RECORDS PROVIDED –
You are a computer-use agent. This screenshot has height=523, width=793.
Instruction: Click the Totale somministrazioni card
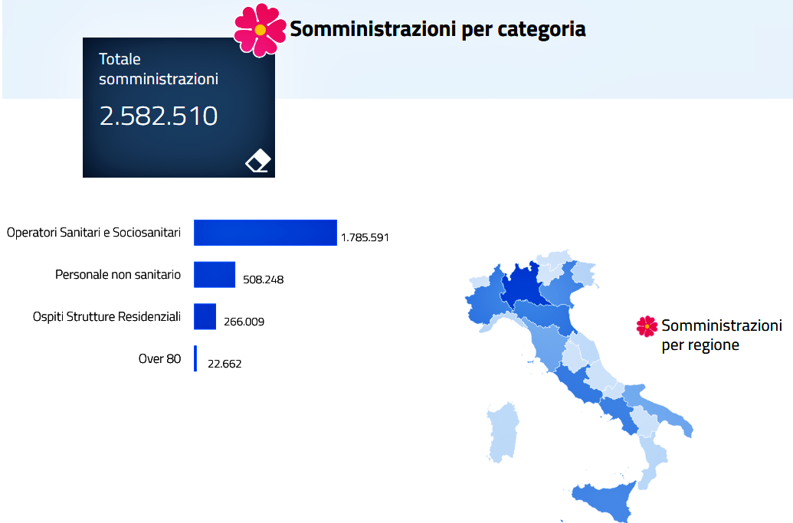click(179, 107)
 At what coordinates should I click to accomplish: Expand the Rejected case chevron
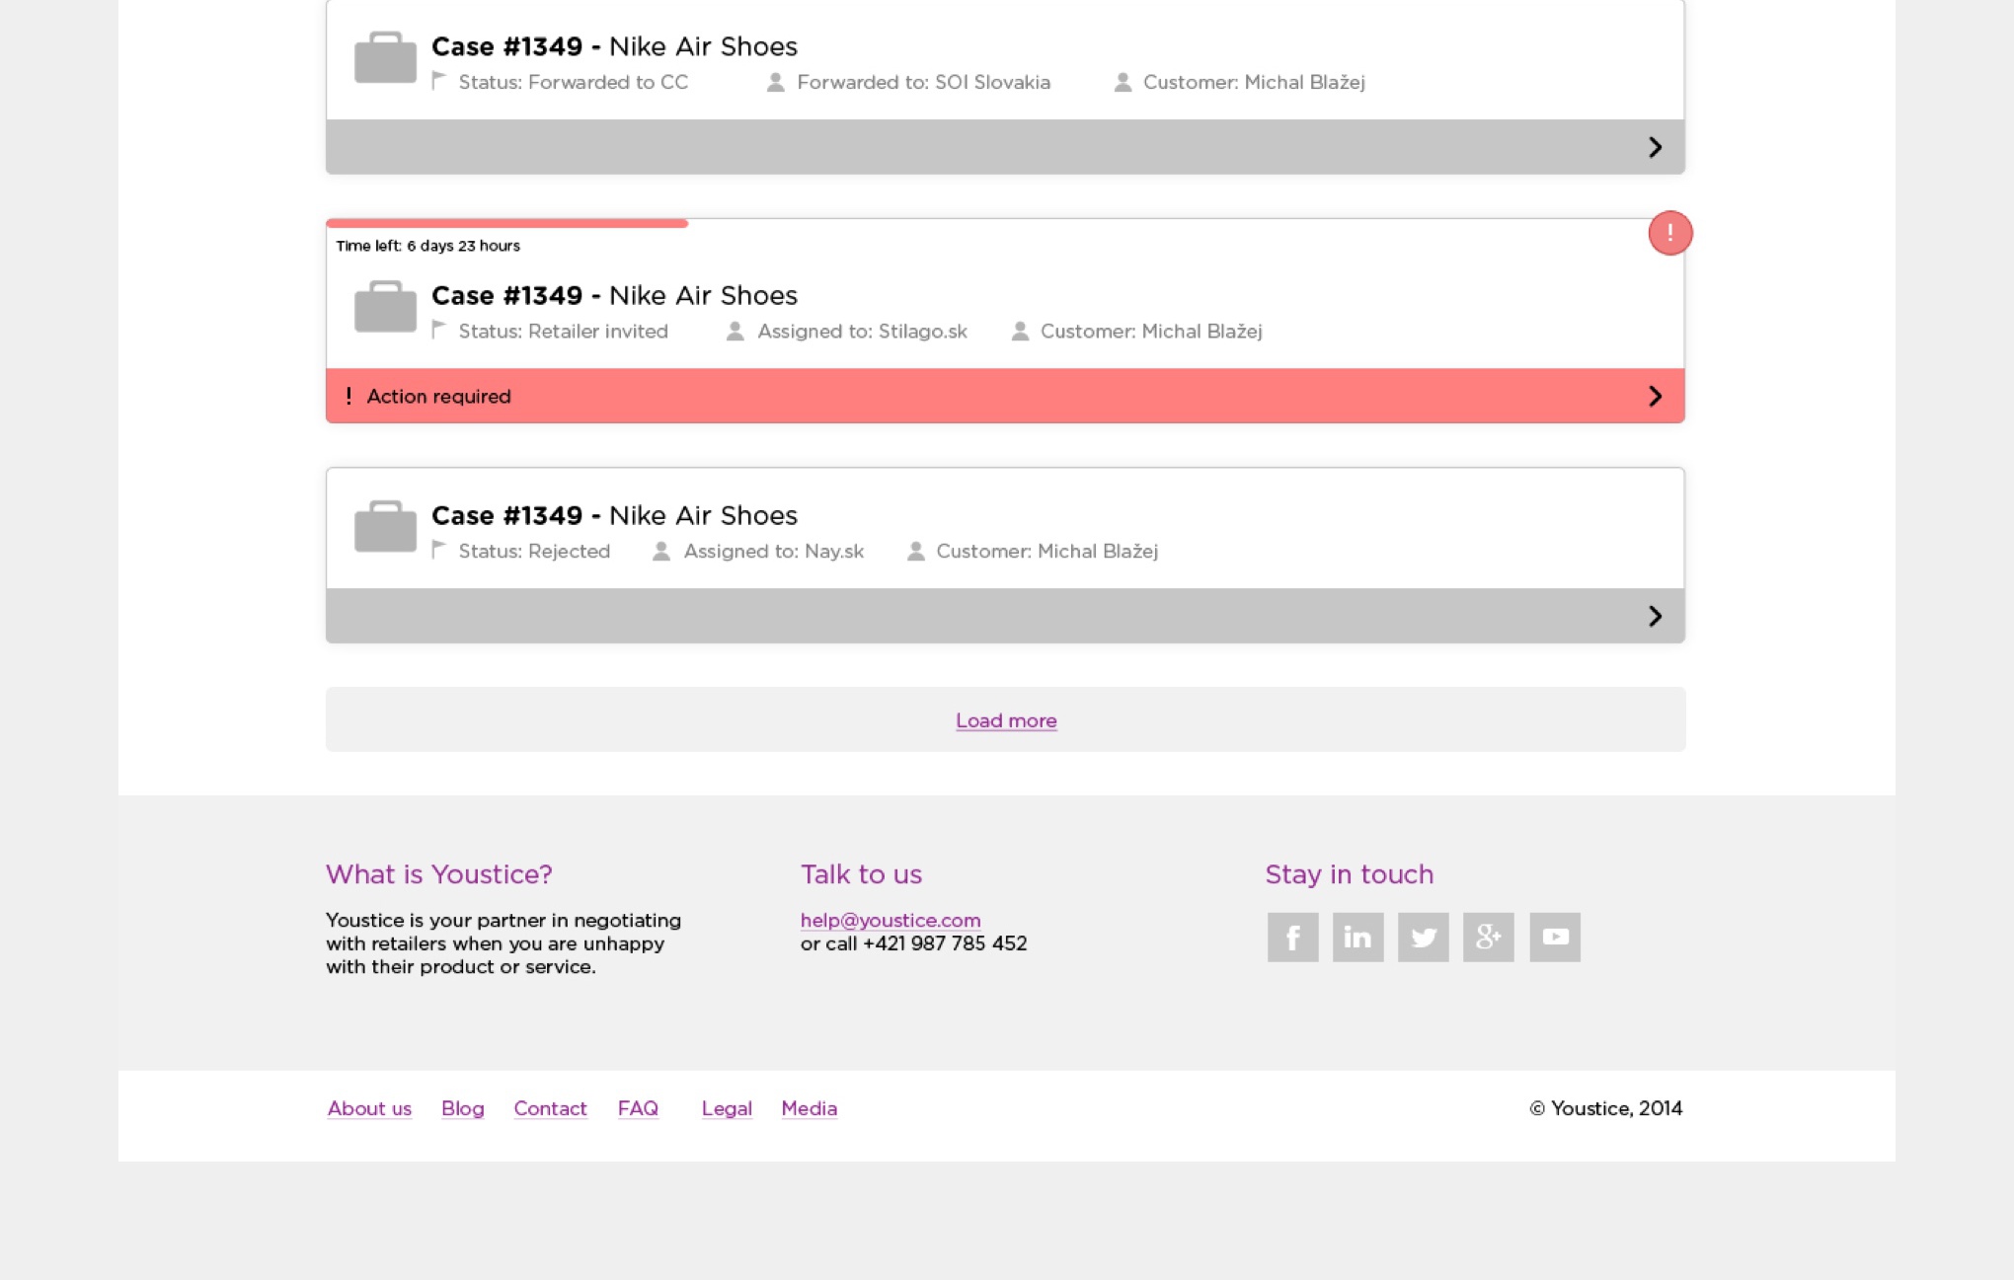click(x=1656, y=616)
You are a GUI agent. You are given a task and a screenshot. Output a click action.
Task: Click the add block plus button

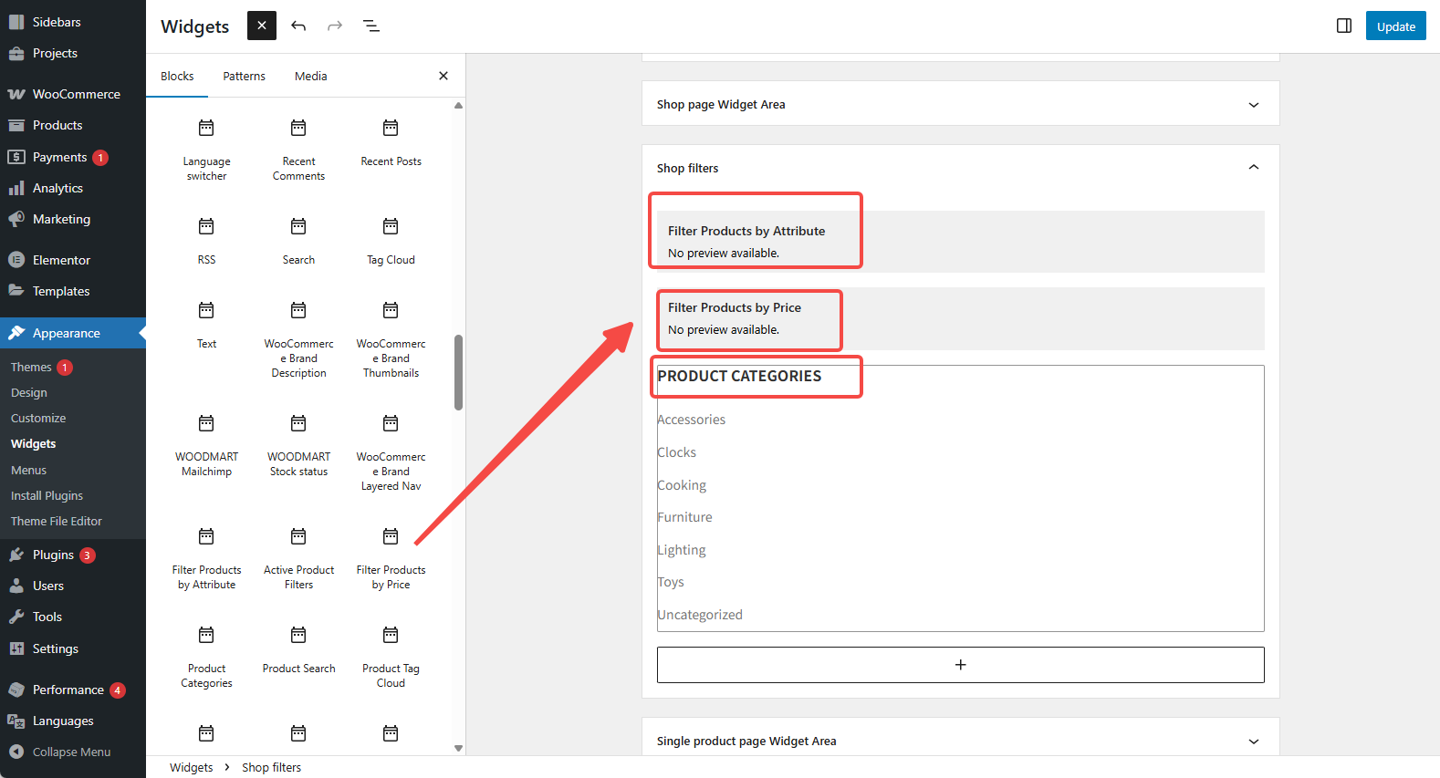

WORK REQUIRED – Copy the records from the top through the line that holds "click(x=1656, y=616)". Replace "chevron" with "arrow", keep everything else the same, and leave out the pictures.

FULL SOLUTION –
You are a computer-use agent. This screenshot has height=523, width=793.
Instruction: Click the Totale somministrazioni card
click(179, 107)
 At what coordinates should I click to accomplish: Expand the Rejected case arrow
click(x=1656, y=616)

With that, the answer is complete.